## Given passage
[start]

Estimates – Case study – Solution

  • In its opening Ind AS Balance Sheet at 1 Apr 2014 and in its comparative statement of financial position at 31 Mar 2013, entity A:

1.Estimates for accrued expenses & provisions:

  • Accounting for those overestimates and underestimates involves routine adjustment of estimates as per Ind AS 8.
  • Previous estimates for accrued expenses and provisions not adjusted

2.Provision for court case:

Assumption 1 – Previous GAAP was consistent with Ind AS 37.

  • Entity A concluded that the recognition criteria were not met.
  • In this case, Entity A’s assumptions as per Ind ASs are consistent with its assumptions as per previous GAAP.
  • Entity A does not recognise a provision at 31 Mar 2014.

Assumption 2 – Previous GAAP was not consistent with Ind AS 37.

  • Estimates are made as per Ind AS 37.
  • As per Ind AS 37, determine whether an obligation exists at the end of the reporting period by taking account of all available evidence, including any additional evidence provided by events after the reporting period.
  • As per Ind AS 10 the resolution of a court case after the reporting period is an adjusting event after the reporting period if it confirms that the entity had a present obligation at that date.
  • The resolution of the court case confirms that entity A had a liability in September 2013 when the events occurred that gave rise to the court case.
  • So Entity A recognises a provision at 31 Mar 20X4.
  • Entity A measures that provision by discounting Rs.1,00,000 paid on 10 July 2015 to its present value, using a discount rate that complies with Ind AS 37 and reflects market conditions at 31 Mar 2014.
  1. Accounting for pension plan:
  • Makes estimates (in the form of actuarial assumptions) necessary to account for the pension plan as per Ind AS 19 Employee Benefits.
  • Entity A’s actuarial assumptions at 1 January 20X4 and 31 December 20X4 do not reflect conditions that arose after those dates.

For example, entity A’s:

  1. discount rates at 1 January 20X4 and 31 December 20X4 for the pension plan and for provisions reflect market conditions at those dates; and
  2. actuarial assumptions at 1 January 20X4 and 31 December 20X4 about future employee turnover rates do not reflect conditions that arose after those dates — such as a significant increase in estimated employee turnover rates as a result of a curtailment of the pension plan in 20X5.

[end]

## What to do
**1.** Name every Ind AS standard that the estimates case study cites by number.
**2.** Translate this sentence from the estimates case study into Spanish: "Entity A concluded that the recognition criteria were not met."
The data after this point is separate from the estimates case study.

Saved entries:
[start]

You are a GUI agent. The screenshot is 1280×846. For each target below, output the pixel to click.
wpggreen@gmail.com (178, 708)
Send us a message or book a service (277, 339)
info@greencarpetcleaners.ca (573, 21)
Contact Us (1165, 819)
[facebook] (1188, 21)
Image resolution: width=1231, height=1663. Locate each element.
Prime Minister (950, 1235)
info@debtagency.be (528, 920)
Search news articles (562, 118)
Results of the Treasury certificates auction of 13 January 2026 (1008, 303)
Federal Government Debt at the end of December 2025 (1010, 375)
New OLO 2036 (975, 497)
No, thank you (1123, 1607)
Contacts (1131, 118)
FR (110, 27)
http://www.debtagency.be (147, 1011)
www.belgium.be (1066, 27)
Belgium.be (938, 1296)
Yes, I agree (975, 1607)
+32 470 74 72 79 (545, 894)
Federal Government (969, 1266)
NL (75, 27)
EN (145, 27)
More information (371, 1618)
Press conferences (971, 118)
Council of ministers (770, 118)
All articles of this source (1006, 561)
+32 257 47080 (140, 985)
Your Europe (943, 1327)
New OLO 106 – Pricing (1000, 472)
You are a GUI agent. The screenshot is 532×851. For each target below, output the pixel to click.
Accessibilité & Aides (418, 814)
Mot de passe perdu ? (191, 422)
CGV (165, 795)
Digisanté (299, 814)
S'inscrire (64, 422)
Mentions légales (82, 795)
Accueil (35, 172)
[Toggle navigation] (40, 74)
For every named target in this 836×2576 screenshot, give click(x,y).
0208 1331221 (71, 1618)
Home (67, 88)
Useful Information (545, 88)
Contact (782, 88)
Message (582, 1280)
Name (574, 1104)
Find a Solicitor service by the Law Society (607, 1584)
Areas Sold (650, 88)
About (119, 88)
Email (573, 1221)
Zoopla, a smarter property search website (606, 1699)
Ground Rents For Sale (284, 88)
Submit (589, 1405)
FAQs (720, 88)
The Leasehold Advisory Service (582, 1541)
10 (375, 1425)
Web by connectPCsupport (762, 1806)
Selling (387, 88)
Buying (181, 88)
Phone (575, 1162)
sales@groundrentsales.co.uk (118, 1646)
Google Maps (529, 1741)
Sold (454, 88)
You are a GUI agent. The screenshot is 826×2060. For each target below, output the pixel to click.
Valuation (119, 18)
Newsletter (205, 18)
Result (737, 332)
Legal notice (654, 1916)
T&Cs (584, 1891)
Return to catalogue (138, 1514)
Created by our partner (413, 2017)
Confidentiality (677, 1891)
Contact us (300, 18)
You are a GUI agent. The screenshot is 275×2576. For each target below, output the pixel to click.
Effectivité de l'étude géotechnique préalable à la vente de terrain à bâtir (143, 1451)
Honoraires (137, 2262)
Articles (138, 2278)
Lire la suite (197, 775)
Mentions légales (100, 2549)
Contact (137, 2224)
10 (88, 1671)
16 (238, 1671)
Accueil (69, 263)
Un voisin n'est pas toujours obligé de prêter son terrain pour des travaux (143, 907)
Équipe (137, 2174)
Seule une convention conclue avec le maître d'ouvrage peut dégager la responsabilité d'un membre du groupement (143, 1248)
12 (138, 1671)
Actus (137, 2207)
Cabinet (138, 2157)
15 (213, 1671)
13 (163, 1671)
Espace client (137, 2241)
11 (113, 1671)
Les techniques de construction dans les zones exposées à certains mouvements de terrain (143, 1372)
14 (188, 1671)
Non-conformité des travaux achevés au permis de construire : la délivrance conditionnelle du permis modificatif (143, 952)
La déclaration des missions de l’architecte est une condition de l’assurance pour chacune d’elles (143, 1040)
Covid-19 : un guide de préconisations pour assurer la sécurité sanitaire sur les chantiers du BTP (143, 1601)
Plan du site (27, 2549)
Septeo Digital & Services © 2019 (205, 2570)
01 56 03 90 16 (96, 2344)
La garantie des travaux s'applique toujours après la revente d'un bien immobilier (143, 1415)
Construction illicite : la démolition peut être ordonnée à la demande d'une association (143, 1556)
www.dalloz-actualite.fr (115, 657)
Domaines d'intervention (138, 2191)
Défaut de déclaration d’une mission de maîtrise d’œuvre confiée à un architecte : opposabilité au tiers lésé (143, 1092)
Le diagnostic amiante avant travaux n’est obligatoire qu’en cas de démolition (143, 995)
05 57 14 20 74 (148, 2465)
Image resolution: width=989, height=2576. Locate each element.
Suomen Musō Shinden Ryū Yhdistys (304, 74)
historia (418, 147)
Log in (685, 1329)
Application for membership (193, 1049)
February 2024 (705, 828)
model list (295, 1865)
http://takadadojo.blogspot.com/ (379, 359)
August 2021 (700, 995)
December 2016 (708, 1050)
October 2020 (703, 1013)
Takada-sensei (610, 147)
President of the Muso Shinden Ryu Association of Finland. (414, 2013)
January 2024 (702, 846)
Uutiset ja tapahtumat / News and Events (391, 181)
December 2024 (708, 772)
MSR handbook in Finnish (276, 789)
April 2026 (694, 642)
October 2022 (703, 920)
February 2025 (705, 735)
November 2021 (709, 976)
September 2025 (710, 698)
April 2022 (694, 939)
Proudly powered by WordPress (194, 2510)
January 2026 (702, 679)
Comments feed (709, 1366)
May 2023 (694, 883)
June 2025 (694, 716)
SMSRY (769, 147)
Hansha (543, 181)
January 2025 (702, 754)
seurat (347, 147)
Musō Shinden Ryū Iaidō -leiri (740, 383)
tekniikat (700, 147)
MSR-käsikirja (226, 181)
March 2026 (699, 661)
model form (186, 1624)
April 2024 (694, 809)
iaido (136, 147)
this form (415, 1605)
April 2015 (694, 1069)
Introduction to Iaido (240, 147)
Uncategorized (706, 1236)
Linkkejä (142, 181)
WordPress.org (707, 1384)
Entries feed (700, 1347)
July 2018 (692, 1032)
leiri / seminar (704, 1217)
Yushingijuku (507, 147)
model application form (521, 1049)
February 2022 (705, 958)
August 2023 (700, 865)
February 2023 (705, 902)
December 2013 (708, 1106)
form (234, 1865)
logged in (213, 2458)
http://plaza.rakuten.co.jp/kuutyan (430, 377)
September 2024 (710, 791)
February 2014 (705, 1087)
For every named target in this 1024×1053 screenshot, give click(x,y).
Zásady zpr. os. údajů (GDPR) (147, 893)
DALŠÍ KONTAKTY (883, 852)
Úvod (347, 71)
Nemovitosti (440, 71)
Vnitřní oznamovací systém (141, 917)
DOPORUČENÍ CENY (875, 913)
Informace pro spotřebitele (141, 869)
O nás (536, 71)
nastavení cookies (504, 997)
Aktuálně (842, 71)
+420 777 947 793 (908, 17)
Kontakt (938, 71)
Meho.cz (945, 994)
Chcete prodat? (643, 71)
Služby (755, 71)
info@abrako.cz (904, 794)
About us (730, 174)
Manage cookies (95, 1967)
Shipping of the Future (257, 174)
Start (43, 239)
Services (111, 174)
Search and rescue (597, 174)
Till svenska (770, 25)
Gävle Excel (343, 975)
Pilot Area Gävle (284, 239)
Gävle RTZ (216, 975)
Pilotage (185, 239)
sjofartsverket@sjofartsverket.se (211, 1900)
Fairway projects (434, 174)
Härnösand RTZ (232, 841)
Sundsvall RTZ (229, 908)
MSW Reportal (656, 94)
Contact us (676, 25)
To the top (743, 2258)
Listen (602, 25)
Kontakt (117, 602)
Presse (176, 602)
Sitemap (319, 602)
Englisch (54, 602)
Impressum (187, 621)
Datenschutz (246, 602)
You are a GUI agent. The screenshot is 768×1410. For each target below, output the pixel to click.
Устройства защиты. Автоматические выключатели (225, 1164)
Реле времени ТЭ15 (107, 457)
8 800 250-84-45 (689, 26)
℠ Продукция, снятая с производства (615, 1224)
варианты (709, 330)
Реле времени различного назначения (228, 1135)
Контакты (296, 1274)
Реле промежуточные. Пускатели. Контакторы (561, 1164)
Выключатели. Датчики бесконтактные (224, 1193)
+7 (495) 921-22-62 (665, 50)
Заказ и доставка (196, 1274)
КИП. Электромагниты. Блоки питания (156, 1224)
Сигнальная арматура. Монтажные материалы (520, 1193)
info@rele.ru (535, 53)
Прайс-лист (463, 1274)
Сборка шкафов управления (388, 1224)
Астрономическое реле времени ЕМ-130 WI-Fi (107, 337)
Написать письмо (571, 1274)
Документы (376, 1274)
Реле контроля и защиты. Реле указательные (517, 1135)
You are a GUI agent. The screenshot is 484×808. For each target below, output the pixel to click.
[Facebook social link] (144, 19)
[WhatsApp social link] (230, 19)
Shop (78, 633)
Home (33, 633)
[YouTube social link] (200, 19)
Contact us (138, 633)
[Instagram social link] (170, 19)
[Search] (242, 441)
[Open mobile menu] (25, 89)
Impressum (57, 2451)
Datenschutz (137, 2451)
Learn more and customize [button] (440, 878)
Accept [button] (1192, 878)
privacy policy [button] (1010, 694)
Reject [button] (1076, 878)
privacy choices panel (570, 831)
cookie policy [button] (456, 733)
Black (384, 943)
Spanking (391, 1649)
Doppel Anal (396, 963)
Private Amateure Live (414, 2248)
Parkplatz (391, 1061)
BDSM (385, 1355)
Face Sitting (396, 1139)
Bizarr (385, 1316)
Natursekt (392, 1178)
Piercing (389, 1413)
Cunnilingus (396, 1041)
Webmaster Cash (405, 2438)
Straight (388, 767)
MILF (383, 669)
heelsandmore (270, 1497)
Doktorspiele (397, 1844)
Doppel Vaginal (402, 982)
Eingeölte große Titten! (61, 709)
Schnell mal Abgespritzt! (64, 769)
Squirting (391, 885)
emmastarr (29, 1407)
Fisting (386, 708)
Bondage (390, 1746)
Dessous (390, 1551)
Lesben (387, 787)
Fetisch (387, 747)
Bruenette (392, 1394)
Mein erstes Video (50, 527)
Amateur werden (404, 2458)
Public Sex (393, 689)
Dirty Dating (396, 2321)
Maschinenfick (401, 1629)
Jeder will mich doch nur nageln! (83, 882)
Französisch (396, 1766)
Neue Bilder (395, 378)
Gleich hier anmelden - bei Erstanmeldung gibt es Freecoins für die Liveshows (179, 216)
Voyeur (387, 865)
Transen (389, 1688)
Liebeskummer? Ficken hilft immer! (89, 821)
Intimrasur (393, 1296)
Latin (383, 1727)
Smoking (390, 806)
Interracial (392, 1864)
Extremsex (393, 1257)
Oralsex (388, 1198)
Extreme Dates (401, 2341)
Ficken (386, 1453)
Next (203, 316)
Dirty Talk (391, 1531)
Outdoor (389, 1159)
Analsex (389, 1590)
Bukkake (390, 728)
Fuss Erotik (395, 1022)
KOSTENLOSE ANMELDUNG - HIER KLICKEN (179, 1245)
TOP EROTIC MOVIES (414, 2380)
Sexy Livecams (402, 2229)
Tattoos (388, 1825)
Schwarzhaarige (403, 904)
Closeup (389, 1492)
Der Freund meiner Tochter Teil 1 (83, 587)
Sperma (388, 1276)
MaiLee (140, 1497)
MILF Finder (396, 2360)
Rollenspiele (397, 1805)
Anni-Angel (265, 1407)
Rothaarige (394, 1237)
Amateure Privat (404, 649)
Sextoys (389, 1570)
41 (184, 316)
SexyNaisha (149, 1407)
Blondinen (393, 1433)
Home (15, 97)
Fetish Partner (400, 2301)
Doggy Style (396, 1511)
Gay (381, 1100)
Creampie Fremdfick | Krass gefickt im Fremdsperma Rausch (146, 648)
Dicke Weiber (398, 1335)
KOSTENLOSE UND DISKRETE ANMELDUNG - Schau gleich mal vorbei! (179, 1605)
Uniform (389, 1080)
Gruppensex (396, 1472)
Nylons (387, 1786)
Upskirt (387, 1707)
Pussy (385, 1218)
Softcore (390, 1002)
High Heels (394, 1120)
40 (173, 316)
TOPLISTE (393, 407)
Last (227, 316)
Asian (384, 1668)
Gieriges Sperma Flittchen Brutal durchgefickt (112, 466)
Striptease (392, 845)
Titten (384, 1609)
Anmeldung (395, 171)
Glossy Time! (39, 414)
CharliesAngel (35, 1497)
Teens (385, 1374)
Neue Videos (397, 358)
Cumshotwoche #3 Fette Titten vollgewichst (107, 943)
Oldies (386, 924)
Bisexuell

[end]

## Answers
**1.** Ind AS 8, Ind AS 37, Ind AS 10, Ind AS 19

**2.** La entidad A concluyó que no se cumplían los criterios de reconocimiento.